PROBLEM DESCRIPTION
Repeat word for word the part of the text on pet weight starting at "You may think" and ending at "huge health implications.".

TEXT BLOCK
━━━━━━━━━━━━━━━━

Hills Science Plan

Why keeping your pets at a perfect weight is important

Hills Science Plan

Chubby is not cute!

You may think your dog has a little ‘puppy fat’ or that your cuddly cat is just the cutest thing, but for pets, even carrying a little extra weight can have huge health implications.

Keeping your pet at the right weight will prevent many disease conditions associated with obesity, extend their lives, make them happier and most certainly result in long term savings on veterinary bills.

Worldwide, obesity is a massive health problem for humans

According to the World Health Organisation, 39% of adults are overweight. In South Africa some studies indicate that almost 70% of women and 39% of men are overweight or obese. Sadly this trend extends to our pets too – South African vets say that more than half of pets they treat are overweight or obese.

Love is blind

9 out of 10 pet parents of overweight pets mistakenly identify their pet’s weight as normal. This is widely referred to as the “Fat Gap” and is a key factor in the pet obesity epidemic. Pet obesity is a serious health risk and sadly pet parents don’t see it.

━━━━━━━━━━━━━━━━

Collected data entries:

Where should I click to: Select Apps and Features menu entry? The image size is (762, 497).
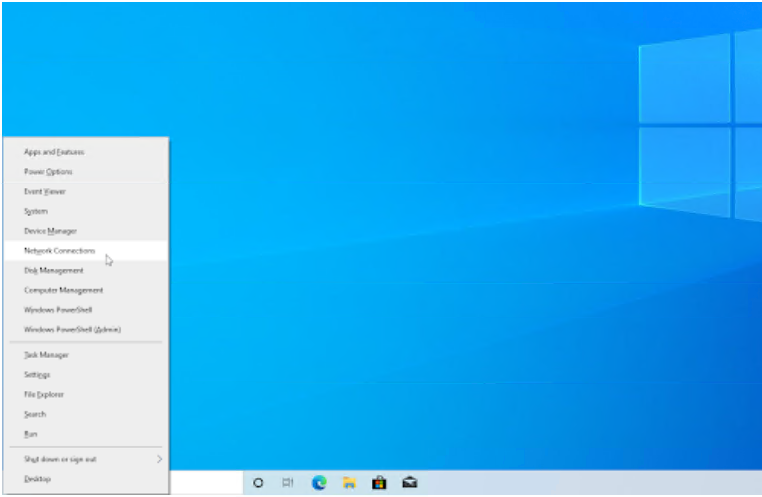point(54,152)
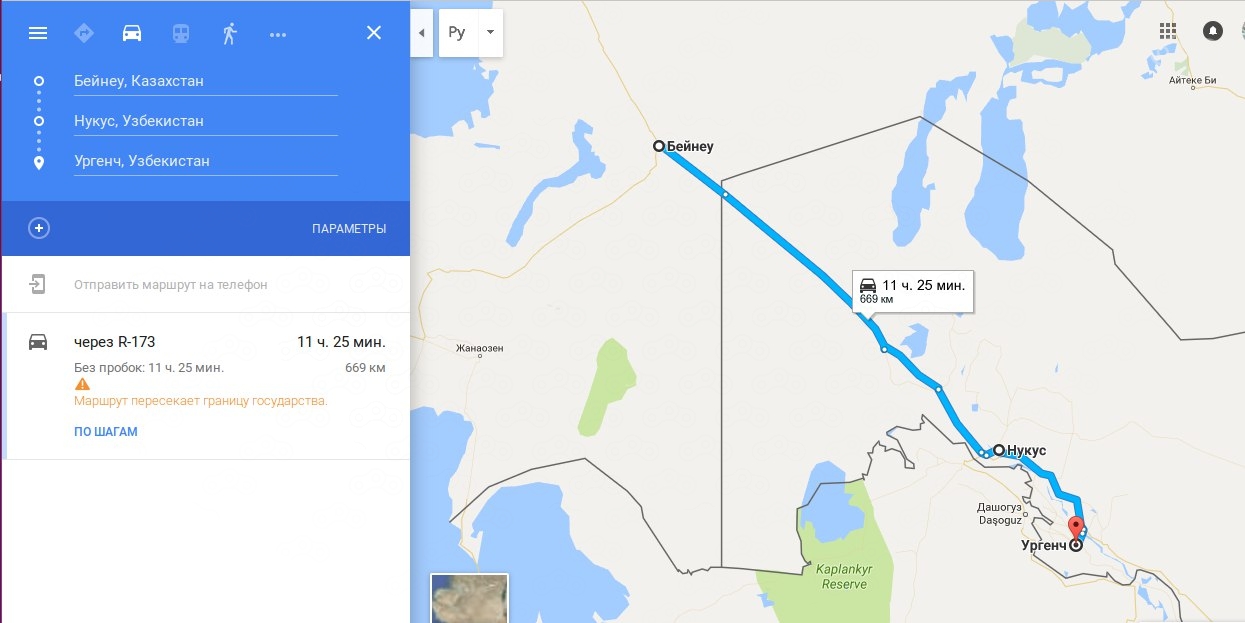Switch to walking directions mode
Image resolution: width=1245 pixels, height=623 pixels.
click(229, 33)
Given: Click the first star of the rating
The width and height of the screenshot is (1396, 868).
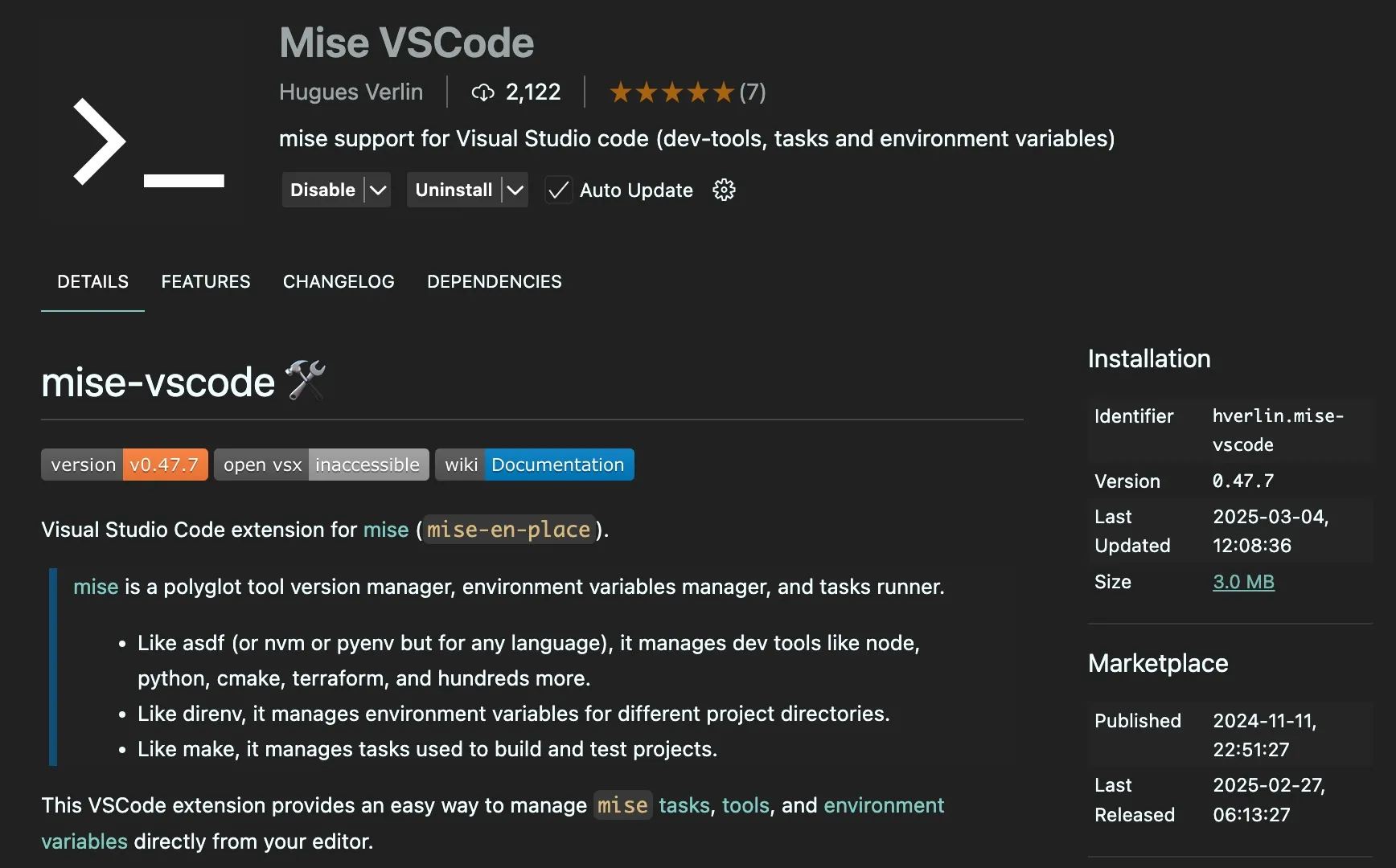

━━━━━━━━━━━━━━━━

SOLUTION FOR THIS EXERCISE
You may think your dog has a little ‘puppy fat’ or that your cuddly cat is just the cutest thing, but for pets, even carrying a little extra weight can have huge health implications.